Let $\mathrm{eldiag}(\mathcal{M})$ be the set of $\mathcal{L}_\mathcal{M}$-sentences which are satisfied by $\mathcal{M}$.

Similarly, let $\mathrm{eldiag}(\mathcal{N})$ be the set of $\mathcal{L}_\mathcal{N}$-sentences which are satisfied by $\mathcal{N}$.

(We are using this notation since these are essentially elementary diagrams, the only difference is that we have made some more specific decisions about the constants involved.)

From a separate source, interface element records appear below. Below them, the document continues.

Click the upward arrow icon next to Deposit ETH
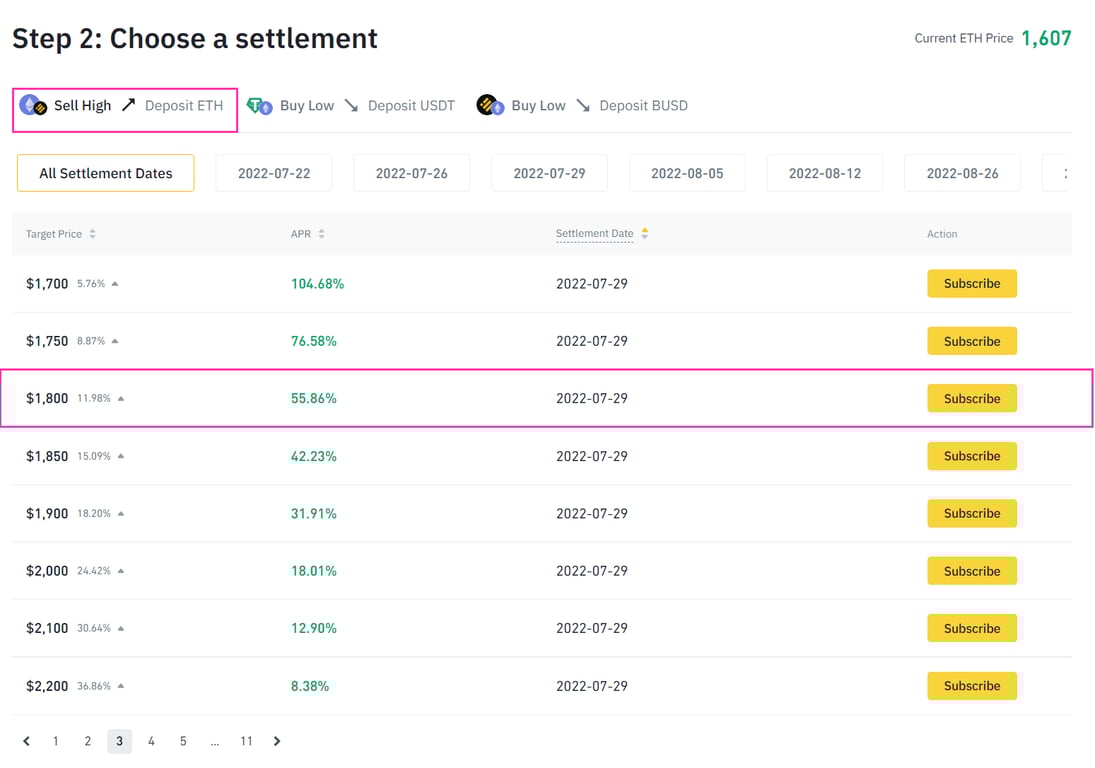Screen dimensions: 1095x768 click(128, 104)
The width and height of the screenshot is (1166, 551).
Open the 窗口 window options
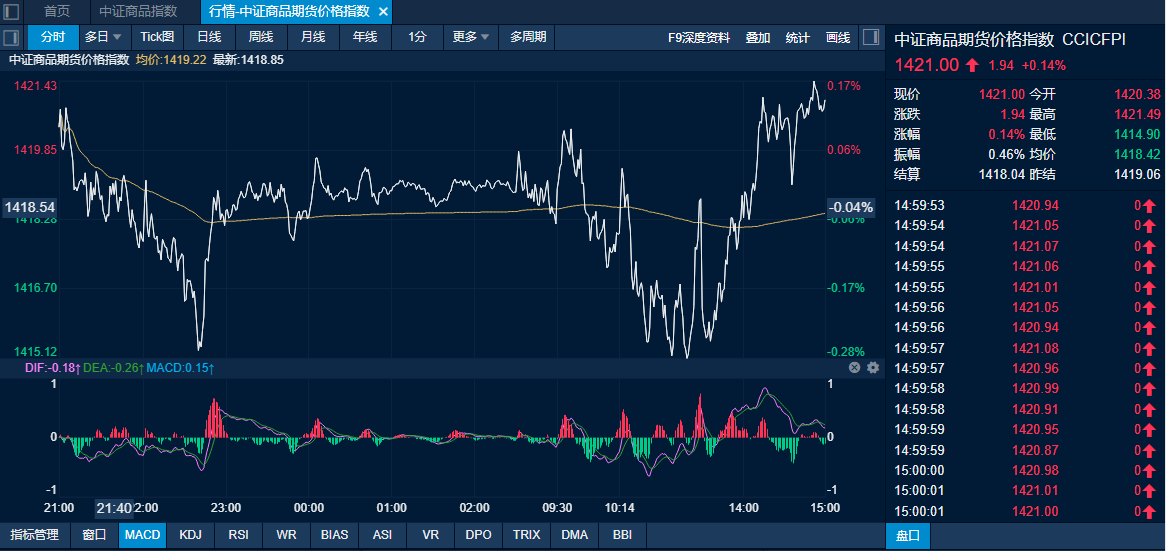tap(94, 535)
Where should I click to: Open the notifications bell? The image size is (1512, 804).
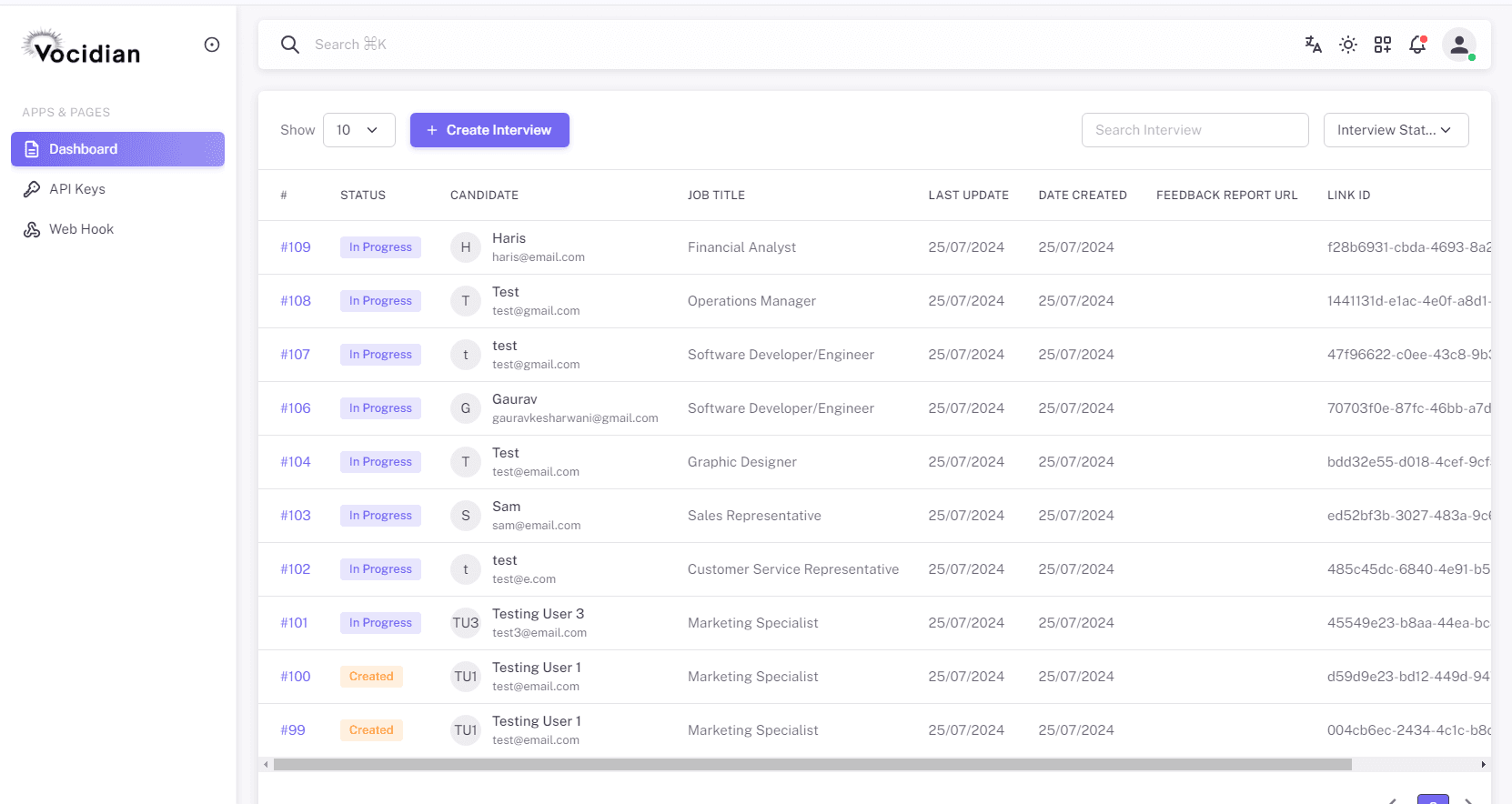tap(1417, 45)
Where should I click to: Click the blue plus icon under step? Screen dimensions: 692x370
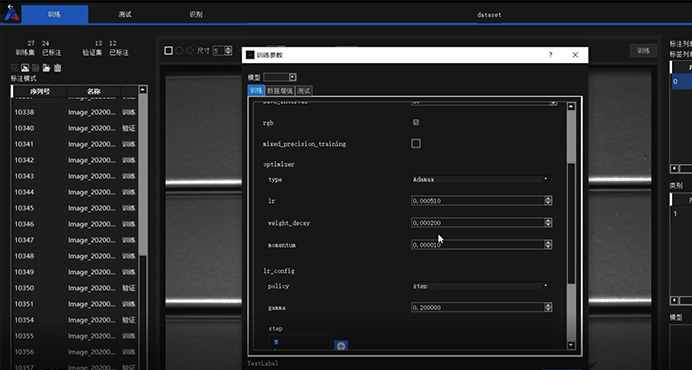(x=341, y=346)
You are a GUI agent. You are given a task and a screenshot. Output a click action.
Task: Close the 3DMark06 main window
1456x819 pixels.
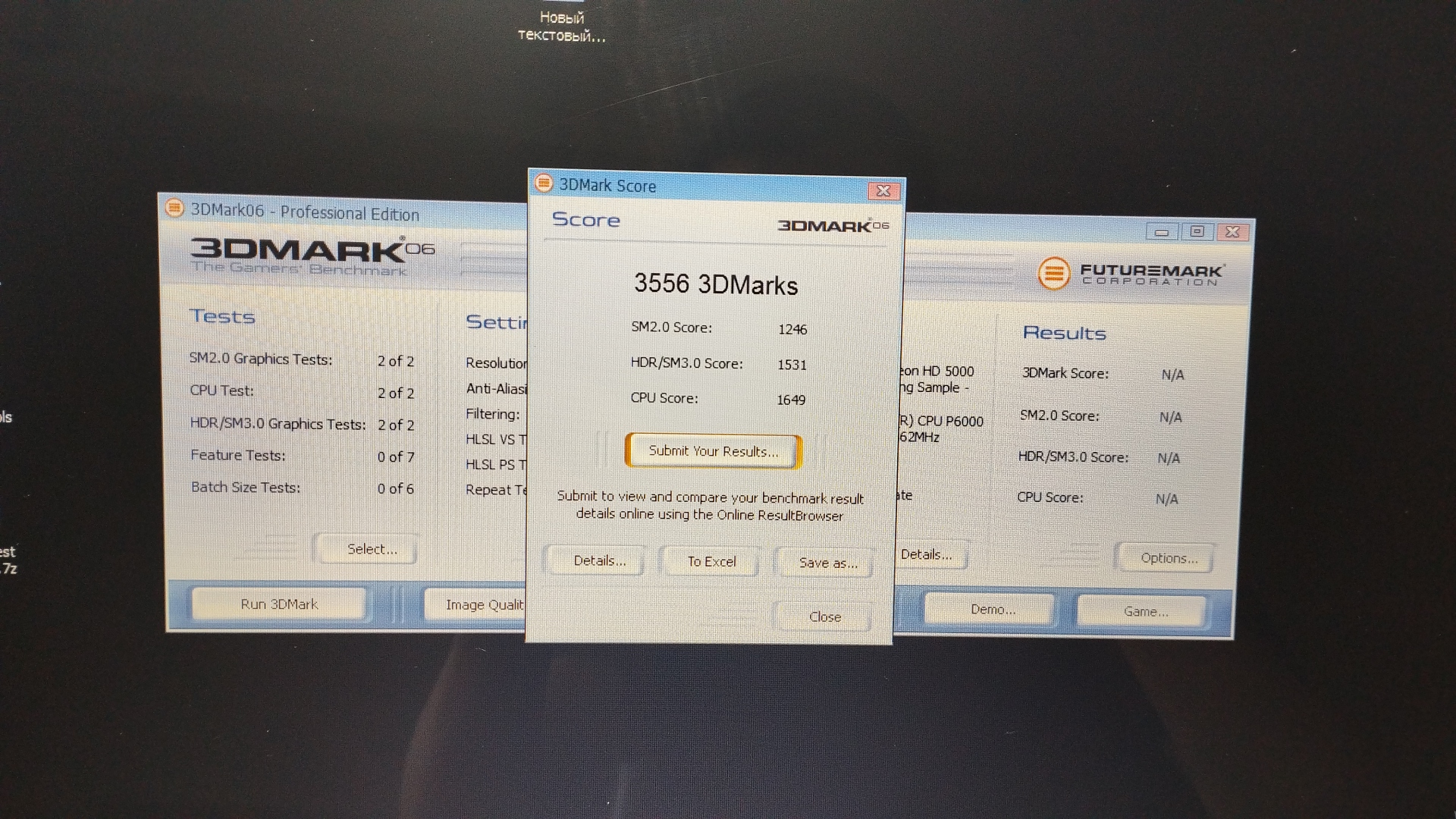tap(1233, 232)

Let $T$ be the $\mathcal{L}_\mathcal{MN}$-theory $\mathrm{eldiag}(\mathcal{M})\cup\mathrm{eldiag}(\mathcal{N})$.

  • Now that we have all of these definitions, we will show that $T$ is satisfiable. This will give us a model which we can use to obtain the one claimed by the theorem. It will suffice to show that all finite subsets of $T$ are satisfiable, since we may then apply the Compactness Theorem.

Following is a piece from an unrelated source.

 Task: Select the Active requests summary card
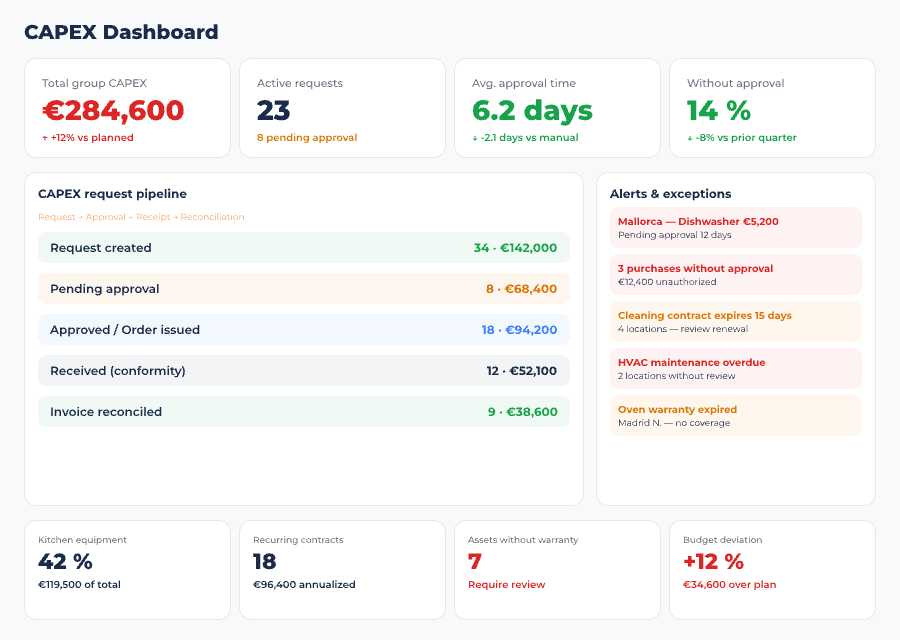coord(342,108)
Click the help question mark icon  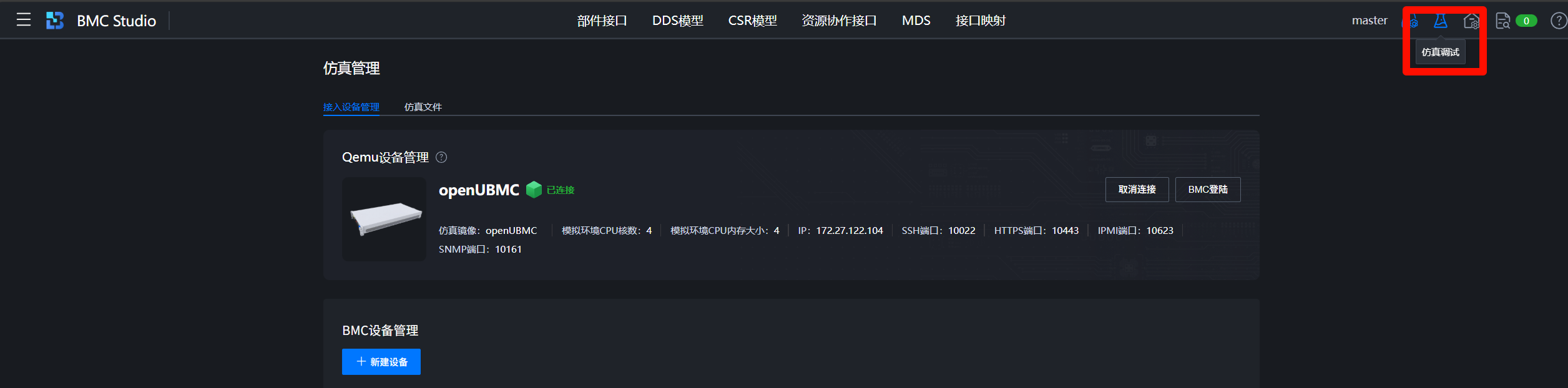[x=1558, y=21]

Let $\Delta$ be a finite subset of $T$.

$\Delta$ is then a finite subset of $\mathrm{eldiag}(\mathcal{M})$, together with finitely many $\mathcal{L}_\mathcal{N}$-sentences from $\mathrm{eldiag}(\mathcal{N})$ whose conjunction we will write as $\phi(\bar c_b, \bar c_n)$, where $\phi(\bar x, \bar y)$ is an $\mathcal{L}$-formula, $\bar b$ is a ordered tuple from $B$, and $\bar n$ is a tuple of mutually distinct elements from $\mathcal{N}$ not containing elements of $f(B)$.
Suppose $\Delta$ has no model.
In particular, every $\mathcal{L}_\mathcal{MN}$-model of $\mathrm{eldiag}(\mathcal{M})$ must fail to be model of $\Delta$.
So we have $\mathrm{eldiag}(\mathcal{M})\models \neg \phi(\bar c_b, \bar c_n)$.
But, since the constants in $\bar c_n$ are distinct from all of the constants corresponding to elements of $B$ and $\mathcal{M}$ in general, it doesn't matter how a $\mathcal{L}_\mathcal{MN}$-model of $\mathrm{eldiag}(\mathcal{M})$ interprets $\bar c_n$:
$\mathrm{eldiag}(\mathcal{M})\models \forall \bar y \neg \phi(\bar c_b, \bar y)$.
Since $\mathcal{M}\models \mathrm{eldiag}(\mathcal{M})$, we obtain:
$\mathcal{M}\models \forall \bar y \neg \phi(\bar c_b, \bar y)$, and hence
$\mathcal{M}\models \forall \bar y \neg \phi(\bar b, \bar y)$ since $\mathcal{M}$ interprets each $c_b$ as $b$.
Since $f$ is partial elementary on $B$, we get:
$\mathcal{N}\models \forall \bar y \neg \phi(f(\bar b), \bar y)$.
But, this contradicts the choice of $\phi(\bar c_b, \bar c_n)$ as being a conjunction of sentences in $\mathrm{eldiag}(\mathcal{N})$, since $\mathcal{N}$ interprets each $c_b$ as its corresponding element $f(b)$.
Thus, $\Delta$ has a model.

Hence, by the Compactness Theorem, $T$ is satisfiable.

Now, let $\mathcal{A}^*$ be a model of $T$, and let $\mathcal{A}$ be the $\mathcal{L}$-structure obtained by removing all of the interpretations of constants in $C_\mathcal{M} \cup C_\mathcal{N}$ from $\mathcal{A}^*$.

Since $\mathcal{A}^* \models \mathrm{eldiag}(\mathcal{M})$, we can, after possibly creating an isomorphic copy of $\mathcal{A}^*$ with new distinct elements, and replacing each element $a$ of the universe of $\mathcal{A}^*$ such that $c_{m}^{\mathcal{A}^*} = a$ with the element $m\in \mathcal{M}$, view $\mathcal{A}$ as an elementary extension of $\mathcal{M}$ such that $c_{m}^{\mathcal{A}} = m \in \mathcal{A}$.

Define $g : \mathcal{N}\to \mathcal{A}$ by $g(n) = c_{n}^{\mathcal{A}^*}$, where $c_n$ is the constant symbol in $C_\mathcal{N}$ which $\mathcal{N}$ interprets as $n$.

Since $\mathcal{A}^* \models \mathrm{eldiag}(\mathcal{N})$, we have that $g$ is elementary.

Let $b\in B$.

Recall that $\mathcal{N}$ interprets $c_b$ as $f(b)$, and since $b\in B\subseteq \mathcal{M}$, we have $c_b^{\mathcal{A}^*} = b$.
Thus, $g(f(b)) = c_{b}^{\mathcal{A}^*}$ = b.

So, $\mathcal{A}$ and $g$ are as claimed by the theorem.